Last week, two real-estate projects in the Chicago tradition of “make no little plans” took some giant steps forward, as both plans won approval from the city’s Plan Commission. One is the ongoing proposal to build a twisting 150-story condo tower-the architect Santiago Calatrava’s Chicago Spire-just north of the Chicago River and west of Lake Shore Drive. Plans for the tower are in their fourth incarnation since the original developer, Christopher Carley, unveiled a rendering of the building in July 2005. (Garrett Kelleher’s Dublin-based Shelbourne Development is now handling the project.) A subsequent redesign made the building look like a stumpy version of the architect’s initial curvaceous beauty, but the latest version brought some sexiness back to the design. On April 19th, the commission gave its unanimous approval to the latest plan; it now goes before the City Council’s zoning committee on April 26th, and from there to the full council in May.

At the same meeting, the Plan Commission also approved a proposal by Walton Street Capital to put offices, condos, hotel rooms, and parking in the mammoth old Main Post Office that hangs over the Congress Expressway just west of the South Branch of the Chicago River. The 2.5-million-square-foot structure, built in 1921 (with a 1933 addition), has stood empty for almost 11 years, since the United States Postal Service moved into a new facility immediately south of it. During those years, proposals surfaced to put everything from an Ikea store to a casino to an auto mall in the architectural white elephant. Walton Street plans to remove almost a third of the building’s gargantuan mass, leaving two end towers and a low section between them that will house the hotel.

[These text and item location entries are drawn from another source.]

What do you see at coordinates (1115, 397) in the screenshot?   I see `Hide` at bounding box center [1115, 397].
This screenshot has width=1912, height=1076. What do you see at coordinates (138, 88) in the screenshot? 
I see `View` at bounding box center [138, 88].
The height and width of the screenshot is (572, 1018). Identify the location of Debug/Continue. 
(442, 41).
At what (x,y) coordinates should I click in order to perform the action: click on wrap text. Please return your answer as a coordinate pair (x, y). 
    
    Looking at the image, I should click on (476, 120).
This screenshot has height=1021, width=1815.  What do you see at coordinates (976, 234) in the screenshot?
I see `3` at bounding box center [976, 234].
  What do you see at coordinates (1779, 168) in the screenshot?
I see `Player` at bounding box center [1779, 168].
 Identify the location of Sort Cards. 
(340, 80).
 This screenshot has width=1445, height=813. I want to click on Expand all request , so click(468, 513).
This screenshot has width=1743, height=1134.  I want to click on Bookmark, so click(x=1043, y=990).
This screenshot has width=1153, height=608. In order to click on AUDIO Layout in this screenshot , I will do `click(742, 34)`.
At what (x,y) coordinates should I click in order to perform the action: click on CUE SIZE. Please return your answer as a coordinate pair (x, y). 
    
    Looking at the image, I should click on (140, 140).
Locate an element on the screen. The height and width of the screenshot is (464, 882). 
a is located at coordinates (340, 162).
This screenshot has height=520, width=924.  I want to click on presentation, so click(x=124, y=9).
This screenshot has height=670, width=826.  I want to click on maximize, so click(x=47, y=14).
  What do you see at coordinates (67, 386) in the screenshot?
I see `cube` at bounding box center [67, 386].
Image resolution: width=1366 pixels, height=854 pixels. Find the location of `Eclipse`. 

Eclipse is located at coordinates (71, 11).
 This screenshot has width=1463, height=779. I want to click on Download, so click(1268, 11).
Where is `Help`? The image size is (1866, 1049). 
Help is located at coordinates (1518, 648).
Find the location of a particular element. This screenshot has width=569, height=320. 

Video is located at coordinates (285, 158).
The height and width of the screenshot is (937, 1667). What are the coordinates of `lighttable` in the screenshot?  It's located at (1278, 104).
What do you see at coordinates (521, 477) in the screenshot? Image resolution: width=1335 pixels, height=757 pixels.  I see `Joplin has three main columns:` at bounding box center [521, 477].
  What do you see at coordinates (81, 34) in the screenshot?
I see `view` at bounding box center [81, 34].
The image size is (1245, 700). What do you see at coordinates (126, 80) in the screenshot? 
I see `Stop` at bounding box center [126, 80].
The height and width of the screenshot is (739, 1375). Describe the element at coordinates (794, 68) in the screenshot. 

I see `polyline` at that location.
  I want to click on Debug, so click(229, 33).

The Spire and the post office have different fundamentals. Potentially an instant landmark-and, if built, the tallest building in the Americas-the Spire would put about 1,200 condos along a very desirable stretch of lakefront; the mixed-use, rehabbed post office would drop 300 condos into an area not yet established as a residential neighborhood. Construction on both projects is slated to begin later this year.